Segment Start: READING PASSAGE
Yep. At the ripe age of 23 months my first born has decided to toss me to the curb like yesterday's newspaper.
Daddy is the cool one now. And I get it...he's a pretty cool guy. Ethan is all boy these days. He wants to help daddy fix things, play with trucks, get in the mud, spit...you know...guy stuff. And who better than to do all those things with than daddy right?
But, the kid won't even hold my hand in public anymore if Daddy is around. Not only does he refuse to hold my hand, but he acts like I have some sort of viral disease that might just kill him if I so much as touch him. He will, in fact, collapse on the floor in typical two year old tantrum fashion.
Diaper changes in the morning have become a battle of wills. He screams for Da-Da who has left for work and will refuse to let me change his diaper. Apparently he needs this 10 plus minutes of mourning to accept the fact that only mama will be around.
Photos of me and my boy? Forget it! If mommy is in the picture he will have nothing to do with it.
Case and point...he was all sunshine and lollipops until mommy snuck in the scene.
This week though?
Daddy's out of town.
(Insert evil laughter)
It's full on mommy time kiddo. And guess what? Instead of throwing massive fits, he is actually showing me some love.
He's asking me to sit with him. He gives me random hugs. He held my hand at the park and has acted as if he might actually need me from time to time for something other than fetching his milk.
It's been refreshing.
I know deep down he still loves his mommy, and I'm totally cool with him having his daddy phase. I guess a part of me knows that our days of just mommy and E are numbered and that's the part that gets to me the most.
Today I soaked up all the E time I could get. I even sat with him in the hot car for a good 30 minutes after we got back from the park as he practiced his driving skills. (No one call CPS...car was turned off, no keys even in sight)
Segment End: READING PASSAGE
# [EXERCISES]
#1 In the piece about a toddler's daddy phase, how old is the writer's first-born when he decides he prefers daddy?
#2 Pick up the piece about a toddler's daddy phase after its final sentence and carry it on in the same voice.
Segment Start: MATERIAL PROVIDED
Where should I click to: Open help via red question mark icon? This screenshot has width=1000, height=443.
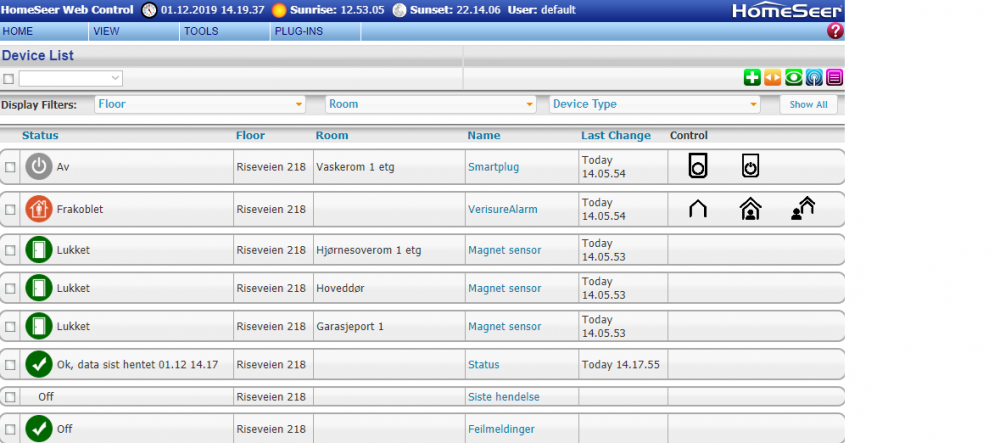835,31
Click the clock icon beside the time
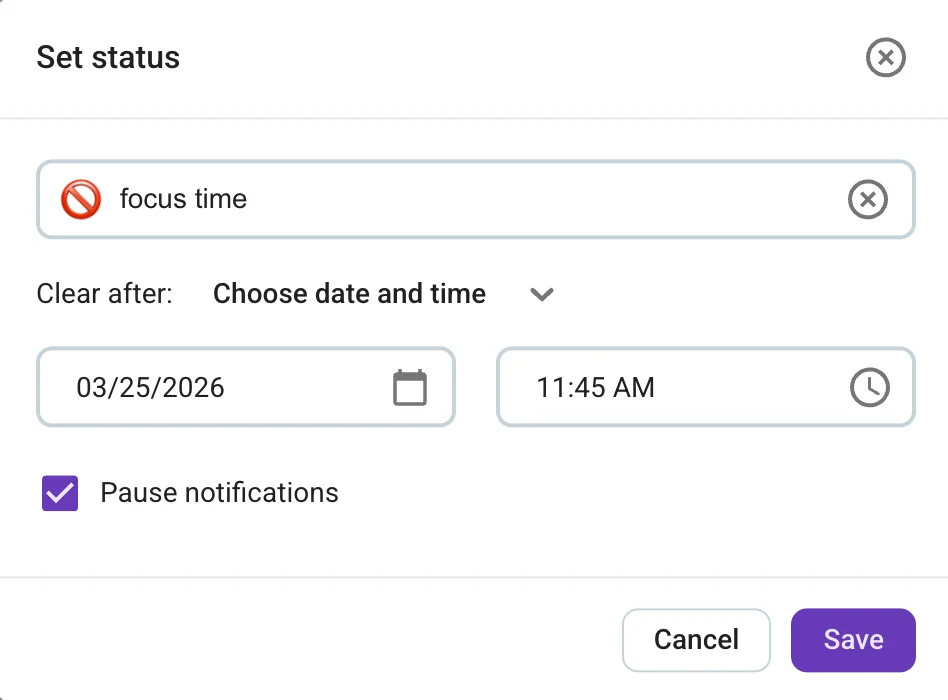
Segment End: MATERIAL PROVIDED
Segment Start: MATERIAL PROVIDED
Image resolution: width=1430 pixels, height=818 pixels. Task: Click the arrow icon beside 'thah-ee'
Segment End: MATERIAL PROVIDED
Segment Start: MATERIAL PROVIDED
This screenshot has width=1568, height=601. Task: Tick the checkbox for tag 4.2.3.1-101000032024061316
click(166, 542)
Segment End: MATERIAL PROVIDED
# [OUTPUTS IN ORDER]
#1 He is 23 months old.

#2
Did you know that wearing your sunglasses upside down was all the rage?
Apparently I missed that memo.
No wonder I've been losing cool points.
He insisted I sit in the passenger seat and make sure all the doors were closed. We opened and closed the garage door, practiced our turn signals, flashed our hazards and turned the volume way up n our imaginary radio (aka me..singing the ABC's). My little chauffeur even handed me an extra pair of shades to put on (upside down of course) as we cruised away.
Although it hasn't completely hit me yet, I know that our little world is about to be rocked with a new addition and my time is going to be spread a little thinner. I know everyone says that there will just be more love to go around and I know that's true, but part of me wonders if I'll be able to juggle it all to everyones satisfaction.
These past couple of days haven't been the easiest without the hubs around, but I've enjoyed being the star of Ethan's little world again. These toddler days are rough on a mom, but I wouldn't trade them for the world. His crazy antics are what keeps my world spinning.